In an Aug 6 DBS Group Research report, lead analyst Sachin Mittal says NLT, at the 86.5-cent level, is trading at 5.7% FY20F yield, versus an average yield of 5.4% offered by large-cap industrial S-REITs.

Mittal argues that NLT should be trading at a lower yield than S-REITs as NLT’s distributions are largely independent of the economic cycle due to the regulated nature of its business.

In addition, NLT’s gearing is less than half of S-REITs’ with ample debt-headroom to fund future growth while NLT’s asset life is much longer than S-REITs as NLT incurs annual capex to replenish its regulated asset base (RAB).
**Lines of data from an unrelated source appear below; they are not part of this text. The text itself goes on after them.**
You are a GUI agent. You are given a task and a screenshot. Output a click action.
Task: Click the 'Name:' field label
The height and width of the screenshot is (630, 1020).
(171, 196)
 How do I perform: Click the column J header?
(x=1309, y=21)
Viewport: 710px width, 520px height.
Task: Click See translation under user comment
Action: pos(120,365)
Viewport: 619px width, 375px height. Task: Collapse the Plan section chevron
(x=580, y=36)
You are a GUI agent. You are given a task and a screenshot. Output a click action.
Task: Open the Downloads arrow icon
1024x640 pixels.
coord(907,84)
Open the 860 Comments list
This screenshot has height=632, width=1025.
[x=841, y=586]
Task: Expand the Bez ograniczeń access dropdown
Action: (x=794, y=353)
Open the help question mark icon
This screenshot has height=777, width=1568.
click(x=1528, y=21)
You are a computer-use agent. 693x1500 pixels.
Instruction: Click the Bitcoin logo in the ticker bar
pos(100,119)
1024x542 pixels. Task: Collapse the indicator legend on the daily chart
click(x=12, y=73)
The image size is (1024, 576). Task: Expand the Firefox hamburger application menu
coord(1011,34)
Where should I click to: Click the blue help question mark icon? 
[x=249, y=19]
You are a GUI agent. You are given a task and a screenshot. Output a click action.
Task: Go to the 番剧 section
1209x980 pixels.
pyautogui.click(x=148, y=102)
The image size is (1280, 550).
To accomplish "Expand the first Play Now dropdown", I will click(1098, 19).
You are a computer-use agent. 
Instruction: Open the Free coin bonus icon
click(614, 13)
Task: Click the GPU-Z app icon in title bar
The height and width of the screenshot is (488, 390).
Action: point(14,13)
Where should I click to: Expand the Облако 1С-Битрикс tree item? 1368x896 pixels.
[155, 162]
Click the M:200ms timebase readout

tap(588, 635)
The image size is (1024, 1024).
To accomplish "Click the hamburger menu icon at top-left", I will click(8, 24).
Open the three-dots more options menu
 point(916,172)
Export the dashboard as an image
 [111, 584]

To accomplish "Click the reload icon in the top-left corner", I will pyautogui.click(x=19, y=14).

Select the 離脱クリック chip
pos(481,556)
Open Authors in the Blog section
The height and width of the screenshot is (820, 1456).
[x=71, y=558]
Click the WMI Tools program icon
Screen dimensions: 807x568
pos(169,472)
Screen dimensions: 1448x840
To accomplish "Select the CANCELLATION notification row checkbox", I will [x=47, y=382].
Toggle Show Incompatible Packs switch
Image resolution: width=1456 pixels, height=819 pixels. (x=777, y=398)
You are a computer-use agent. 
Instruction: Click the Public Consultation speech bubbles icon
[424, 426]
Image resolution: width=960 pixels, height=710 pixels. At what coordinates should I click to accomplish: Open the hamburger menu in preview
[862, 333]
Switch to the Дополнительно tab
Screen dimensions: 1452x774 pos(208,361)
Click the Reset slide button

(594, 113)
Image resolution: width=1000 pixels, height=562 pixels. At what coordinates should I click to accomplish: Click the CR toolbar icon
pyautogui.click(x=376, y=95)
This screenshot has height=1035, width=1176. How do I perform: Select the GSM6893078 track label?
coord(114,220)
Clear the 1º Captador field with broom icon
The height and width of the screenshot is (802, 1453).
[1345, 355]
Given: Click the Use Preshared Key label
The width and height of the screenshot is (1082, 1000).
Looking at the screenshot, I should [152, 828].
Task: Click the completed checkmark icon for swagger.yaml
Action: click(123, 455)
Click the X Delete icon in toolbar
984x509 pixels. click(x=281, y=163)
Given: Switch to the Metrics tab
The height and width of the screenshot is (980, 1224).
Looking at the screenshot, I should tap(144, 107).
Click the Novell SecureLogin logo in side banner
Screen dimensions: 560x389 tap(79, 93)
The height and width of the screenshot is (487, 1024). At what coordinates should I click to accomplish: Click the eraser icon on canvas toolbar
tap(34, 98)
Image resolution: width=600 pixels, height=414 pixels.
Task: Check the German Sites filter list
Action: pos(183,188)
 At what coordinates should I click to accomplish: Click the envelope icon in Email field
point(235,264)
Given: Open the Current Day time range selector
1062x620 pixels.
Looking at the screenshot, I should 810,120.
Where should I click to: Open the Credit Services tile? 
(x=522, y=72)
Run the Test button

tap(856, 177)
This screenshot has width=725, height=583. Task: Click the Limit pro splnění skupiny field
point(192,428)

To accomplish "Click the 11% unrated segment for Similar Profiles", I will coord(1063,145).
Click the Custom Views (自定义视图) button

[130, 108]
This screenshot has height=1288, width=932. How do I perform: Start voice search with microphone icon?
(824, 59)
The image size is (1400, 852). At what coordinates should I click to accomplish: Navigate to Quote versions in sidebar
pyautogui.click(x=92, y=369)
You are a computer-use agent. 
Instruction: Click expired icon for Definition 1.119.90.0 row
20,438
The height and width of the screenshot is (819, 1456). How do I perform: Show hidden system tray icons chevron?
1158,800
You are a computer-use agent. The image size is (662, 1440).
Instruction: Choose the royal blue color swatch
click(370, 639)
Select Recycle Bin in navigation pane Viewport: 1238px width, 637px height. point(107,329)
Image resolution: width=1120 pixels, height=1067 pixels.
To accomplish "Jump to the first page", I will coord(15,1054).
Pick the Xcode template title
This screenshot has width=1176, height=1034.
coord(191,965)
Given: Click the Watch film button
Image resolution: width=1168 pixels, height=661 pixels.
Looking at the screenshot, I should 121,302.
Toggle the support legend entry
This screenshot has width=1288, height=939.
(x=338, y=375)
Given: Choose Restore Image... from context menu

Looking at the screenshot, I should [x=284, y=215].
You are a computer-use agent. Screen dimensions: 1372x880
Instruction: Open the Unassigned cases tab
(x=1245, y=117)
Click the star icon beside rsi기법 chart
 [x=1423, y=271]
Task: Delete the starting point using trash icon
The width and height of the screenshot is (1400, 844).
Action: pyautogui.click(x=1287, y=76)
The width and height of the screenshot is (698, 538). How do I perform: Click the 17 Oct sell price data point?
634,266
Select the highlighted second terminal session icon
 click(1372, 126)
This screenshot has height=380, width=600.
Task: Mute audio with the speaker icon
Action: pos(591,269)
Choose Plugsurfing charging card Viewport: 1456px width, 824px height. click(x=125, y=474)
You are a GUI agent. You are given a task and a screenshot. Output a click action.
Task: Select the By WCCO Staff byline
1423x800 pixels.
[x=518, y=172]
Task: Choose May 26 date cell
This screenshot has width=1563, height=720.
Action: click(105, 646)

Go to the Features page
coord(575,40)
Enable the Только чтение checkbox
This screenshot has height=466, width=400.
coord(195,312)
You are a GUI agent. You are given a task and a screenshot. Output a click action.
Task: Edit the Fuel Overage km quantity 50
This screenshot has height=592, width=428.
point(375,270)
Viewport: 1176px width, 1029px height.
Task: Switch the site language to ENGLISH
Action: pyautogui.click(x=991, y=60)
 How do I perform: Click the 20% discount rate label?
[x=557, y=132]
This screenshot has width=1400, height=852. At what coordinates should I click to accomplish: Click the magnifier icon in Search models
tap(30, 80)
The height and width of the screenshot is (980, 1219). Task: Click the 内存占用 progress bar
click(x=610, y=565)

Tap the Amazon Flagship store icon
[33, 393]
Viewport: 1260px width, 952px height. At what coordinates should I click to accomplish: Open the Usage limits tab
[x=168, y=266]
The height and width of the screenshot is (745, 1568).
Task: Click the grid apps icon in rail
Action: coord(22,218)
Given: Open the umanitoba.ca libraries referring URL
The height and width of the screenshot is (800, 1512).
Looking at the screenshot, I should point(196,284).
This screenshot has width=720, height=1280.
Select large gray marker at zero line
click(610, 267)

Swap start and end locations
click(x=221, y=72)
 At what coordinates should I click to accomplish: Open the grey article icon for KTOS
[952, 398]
Finally, higher than expected FY20F capex funded via capex reserve and debt should boost the regulated asset base which will be factored in during the next review period from 2022 onwards.

“We believe that NLT’s share price will continue to perform well amid a lower interest rate environment,” says Mittal, “Furthermore, NLT's one unique advantage over REITs and Business Trusts is that any rise in the cost of capital might lead to higher regulated returns from 2022 onwards, translating into higher distributions.”

DBS is maintaining its “buy” with a higher target price of 95 cents. Potential catalysts include StarHub’s accelerated migration to fibre, which would benefit FY19F-20F, investment in Smart Nation initiatives using its debt headroom, which had not been factored into its target price as well as clarity on NLT’s potential role in 5G rollout.

Separately, in another Aug 6 report, Daiwa Capital Markets lead analyst Ramakrishna Maruvada says NLT’s 1Q20 results came in line with the house’s expectations, which proves its business model is relatively unaffected by a worsening economic backdrop. The analyst also says NLT is on track to meet FY20 DPU forecast of 5.1 cents.


“We reaffirm our ‘buy’ rating as we continue to view several of its key investment attributes – good quality assets, predictable and resilient cash flow generation, and attractive risk-adjusted distributions relative to other ‘defensive’ stocks – in a positive light,” says Maruvada, who is lifting the target to $1.09 from 97 cents.

As at 3.31pm, units in NLT are trading flat at 88 cents on Thursday.